The aim of the GDPR is to support consumer
rights and at the same time provide clarity for businesses, by establishing a
single law across the EU.
What worries me is that there is a
misunderstanding in the industry that just because the GDPR does not become
enforceable until July 2018, it means they are safe from being
penalised between now and then. This is not the case, even if there is a Brexit!

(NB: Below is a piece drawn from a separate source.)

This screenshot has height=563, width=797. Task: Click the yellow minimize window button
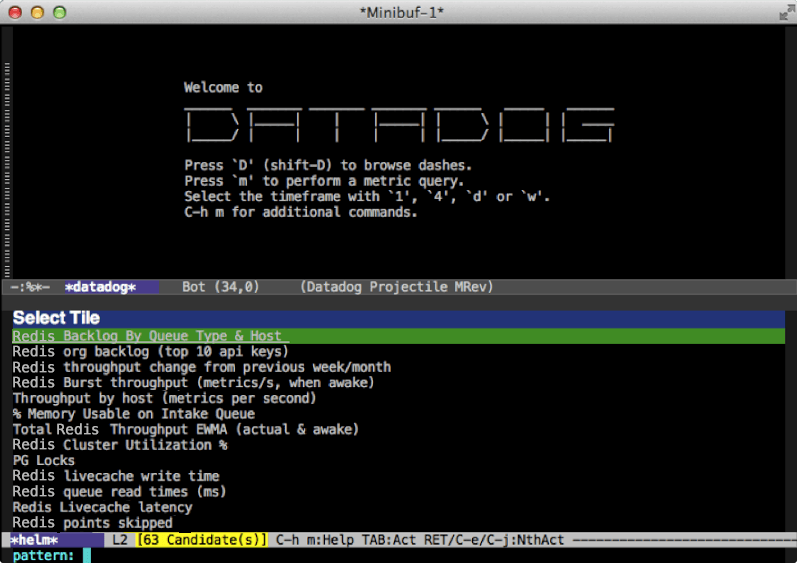pos(39,12)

Organisations need to be aware that If a significant number of complaints are
lodged then a company is likely to find itself on the receiving end of a substantial
fine from the Information
Commissioner’s Office (ICO), and in the firing line from the national
media, bringing with it further reputational damage.
The truth is, all
the 2018 date really means is that a company could be singled out if they fail
to comply, even if they have not received any complaints. But let’s be
realistic, are companies really going to be flagged for investigation if they
have not been complained about? The 2018
enforcement date is a misnomer and organisations dragging their heels need to
pick up the pace and focus.
The GDPR
warrants close inspection but some of the key questions you need to ask
yourself are…
·
You have the appropriate consent for each data
subject
·
You have an adequate retention policy
·
Your suppression processes are timely and robust
·
Your database records consent and engagement
dates and location, consented categories and channels
It is important
to note that brands and agencies alike must take responsibility for conducting
their own adequate due diligence.
My advice to all
that will be impacted by the GDPR (and that is every EU organisation with
customers!) is to focus on the here and now, don’t think of it as a two-year
grace period (it isn’t) get compliant as soon as possible.